Required work -
A: Answer these questions from the news item on the HINTS exam study:
(i) What do the letters in HINTS stand for?
(ii) In which issue of the Academic Emergency Medicine journal will the study be published?
(iii) At which school does the study's lead author work?
B: Resume the news item on the HINTS exam study from the point where it stops.

Extract provided -
⟨
Use of HINTS exam in emergency department is of limited value

Society for Academic Emergency Medicine

The diagnostic value of the Head-Impulse, Nystagmus, Test of Skew (HINTS) exam in the emergency department setting is limited. This is the result of a study titled Diagnostic Accuracy of the HINTS Exam in an Emergency Department: A Retrospective Chart Review, which will be published in the April issue of the Academic Emergency Medicine (AEM) journal, a peer-reviewed journal of the Society for Academic Emergency Medicine (SAEM).

The lead author of the study is Cait Dmitriew, PhD, from the department of undergraduate medicine at the Northern Ontario School of Medicine, Sudbury, Ontario, Canada.
⟩
Source data -
⟨
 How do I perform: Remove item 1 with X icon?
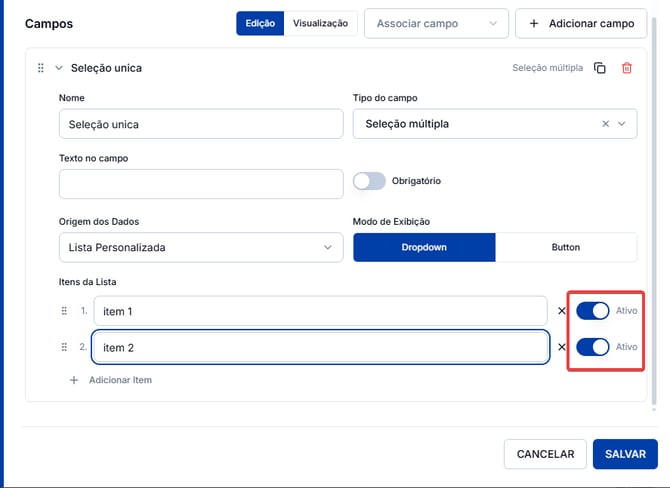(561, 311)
⟩
⟨
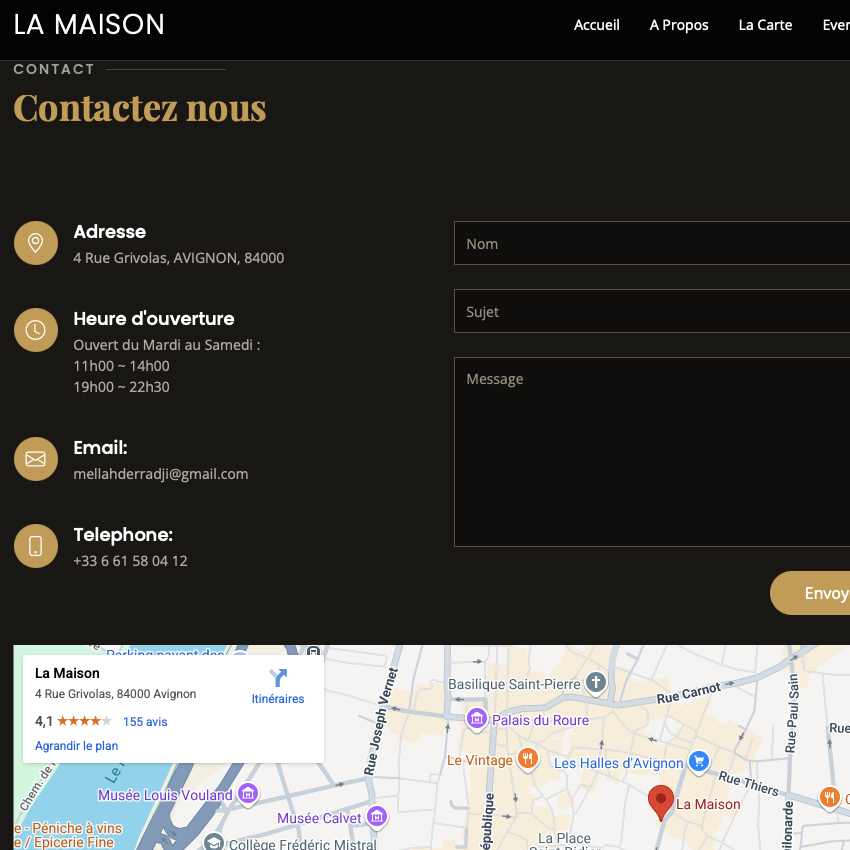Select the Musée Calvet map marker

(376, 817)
⟩
⟨
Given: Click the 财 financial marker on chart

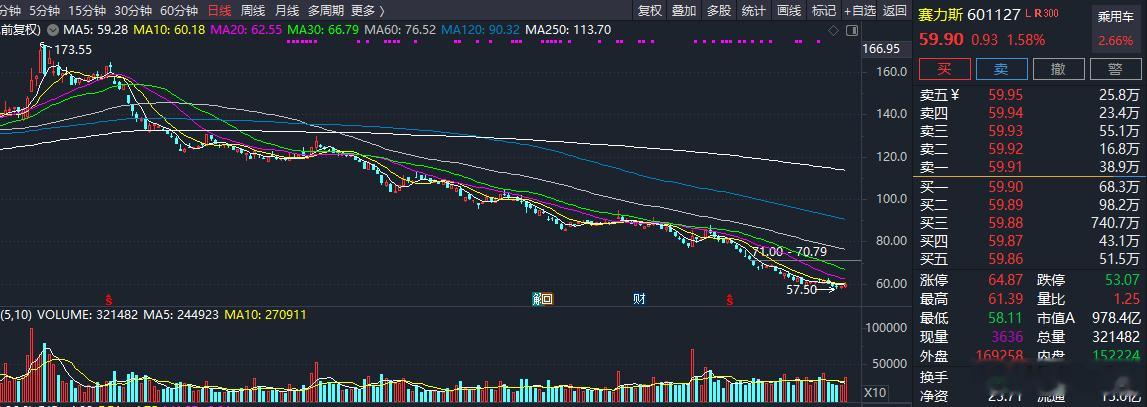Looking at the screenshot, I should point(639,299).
⟩
Written responses -
A:
(i) Head-Impulse, Nystagmus, Test of Skew.
(ii) The April issue.
(iii) The Northern Ontario School of Medicine in Sudbury, Ontario, Canada.

B:
The HINTS exam is a series of bedside ocular motor tests designed to distinguish between central and peripheral causes of dizziness in patients with continuous dizziness, nystagmus, and gait unsteadiness. The study found that HINTS exam use was high, but frequently used in patients who did not meet criteria to receive it. Most often this was because patients lacked documentation of nystagmus or described their symptoms as intermittent. In addition, many patients received both HINTS and Dix-Hallpike exams, which are intended for use in mutually exclusive patient populations. In no case was dizziness due to a central cause identified using the HINTS exam.

The results suggest that the test is of limited utility as currently used by emergency department physicians and that further training in how to identify appropriate candidates and interpret the results of the ocular motor exam may improve its diagnostic accuracy. The authors advise that additional training of emergency physicians may be required to improve test sensitivity and specificity.